In 1967, 14 cargo ships were traveling through the Suez when the Six-Day War broke out between Israel and neighboring Arab countries Jordan, Egypt, and Syria, turning the canal into a combat zone. Egyptian authorities instructed the ships’ crews to anchor in the widest part of the Suez, Great Bitter Lake. Though the war lasted a matter of days, the ships would remain stranded there for the next eight years.
What was the Yellow Fleet?
Nicknamed the Yellow Fleet in reference to the desert sand that eventually coated the ships as they sat at an impasse, the boats hailed from Bulgaria, Czechoslovakia, France, Poland, Sweden, West Germany, the UK, and the US. Their plight came down to being in the wrong place at the wrong time: Israel won control of the east bank of the canal during its offensive, while Egypt retained the west. After the war ended, Egypt shut down the canal to prevent Israel from using it, blocking it with debris, old vessels, and landmines.

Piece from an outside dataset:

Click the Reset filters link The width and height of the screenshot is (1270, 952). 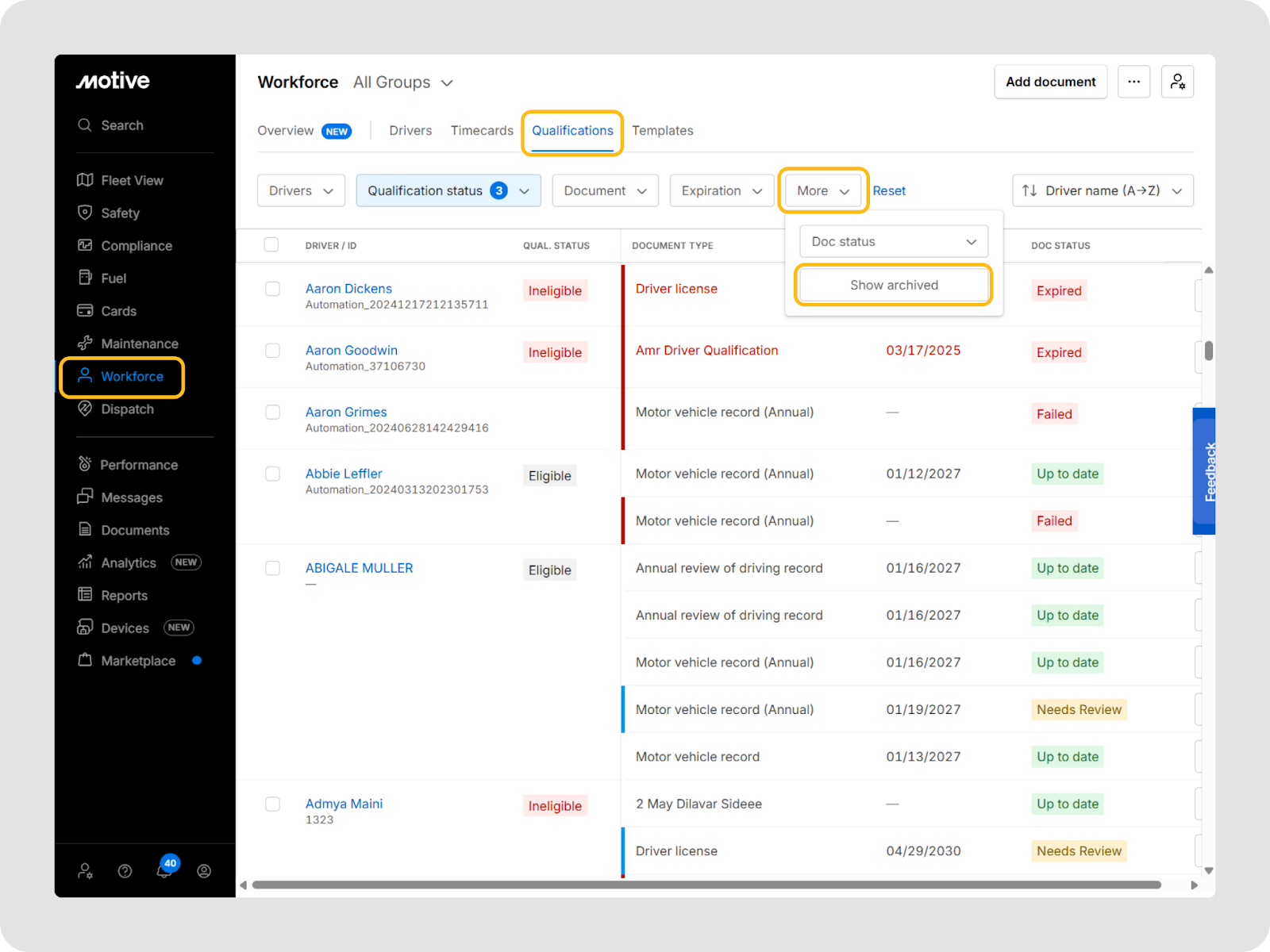pos(889,190)
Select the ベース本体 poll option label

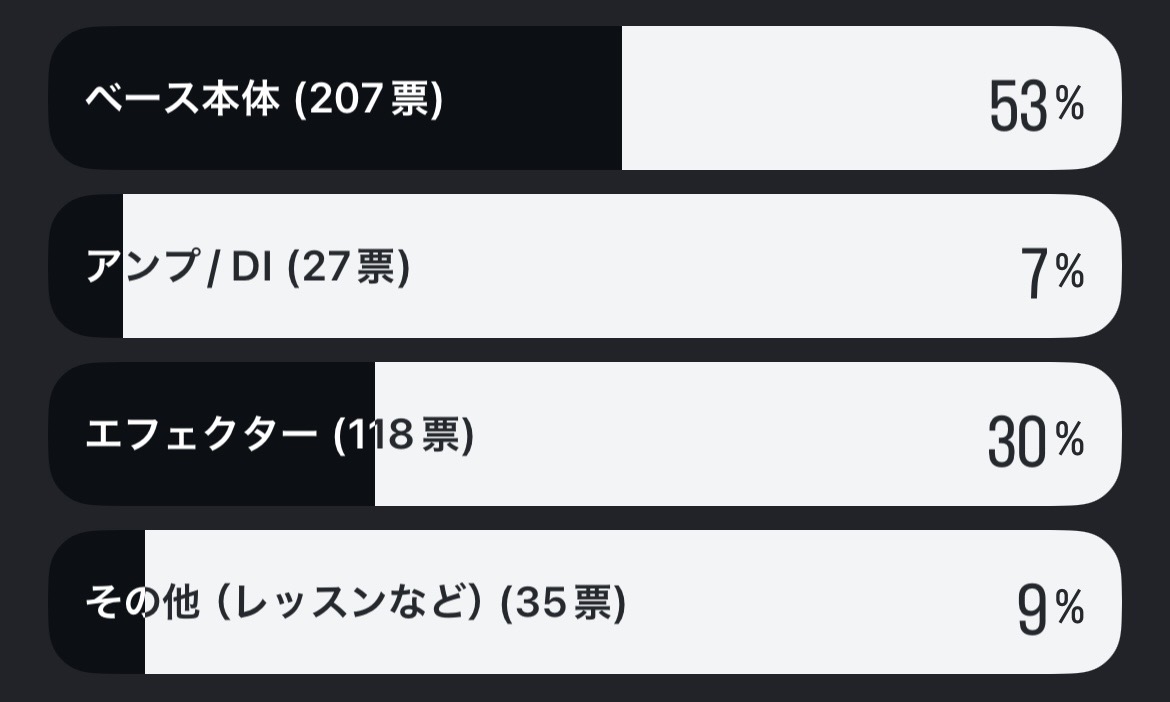pyautogui.click(x=180, y=100)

After three difficult months, the original crew members of the ships were allowed to head home. But shipping companies didn’t want to leave the boats there unmanned. “The logical thing to do was to keep people there to protect the valuable cargo and the investment that they’d made in the ships,” Cath Senker, author of the book Stranded in the Six-Day War, told the podcast 99% Invisible. And so relief crews cycled in and out to keep watch over the boats, forming their own international community in the process, known as the Great Bitter Lake Association.

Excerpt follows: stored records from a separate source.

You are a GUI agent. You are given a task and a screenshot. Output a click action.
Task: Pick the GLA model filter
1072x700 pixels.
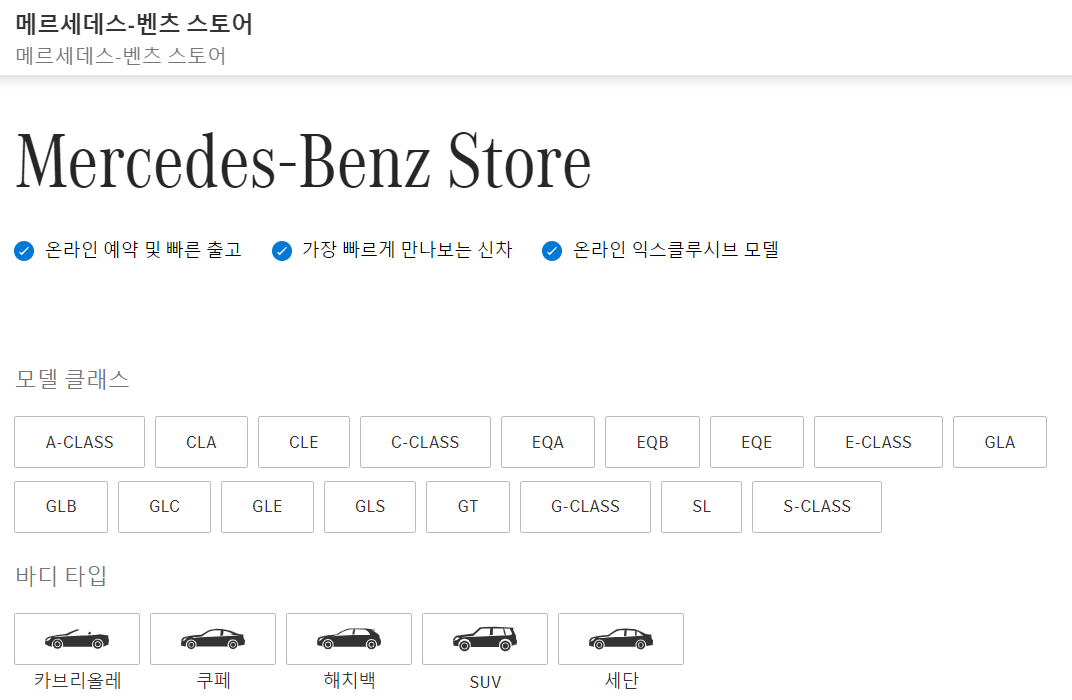(x=999, y=441)
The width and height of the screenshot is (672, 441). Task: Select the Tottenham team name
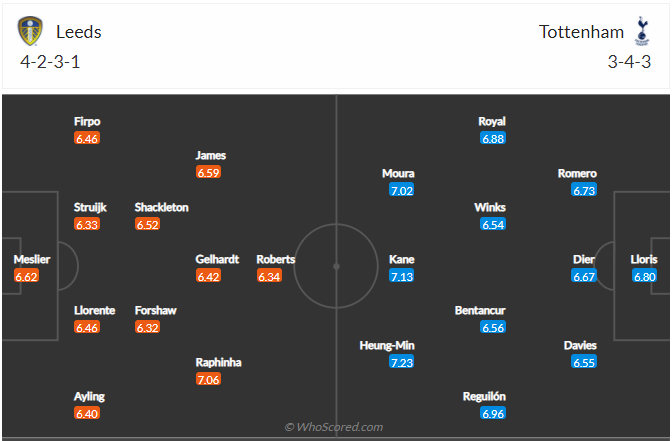click(x=581, y=31)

Mental Floss gives the rundown of how the novel marine society divvied up responsibilities:
Each ship adopted a special duty to keep the “country” running smoothly. The Polish freighter served as a post office. The Brits hosted soccer matches. One ship served as a hospital; another, a movie theater. On Sundays, the German Nordwind hosted “church” services. “We call it church,” Captain Paul Wall told the Los Angeles Times in 1969. “But actually it is more of a beer party.” (The Germans received free beer from breweries back home.)
The enterprising Great Bitter Lake Association found plenty of other ways to keep busy, hosting their own version of the Olympics in 1968 (the Polish crew won), and even creating their very own handmade postage stamps.
But the party couldn’t last forever. As the years ticked on, shipping companies sensibly reduced the number of people they sent to the skeleton crews. In total, 3,000 workers did a tour on board the marooned ships at one point or another.
In 1975, the Suez Canal finally reopened. The canal had remained closed so long that most of the Yellow Fleet ships had decayed and needed to be towed. But two of them—the German ships Münsterland and Nordwind—made it out on their own steam.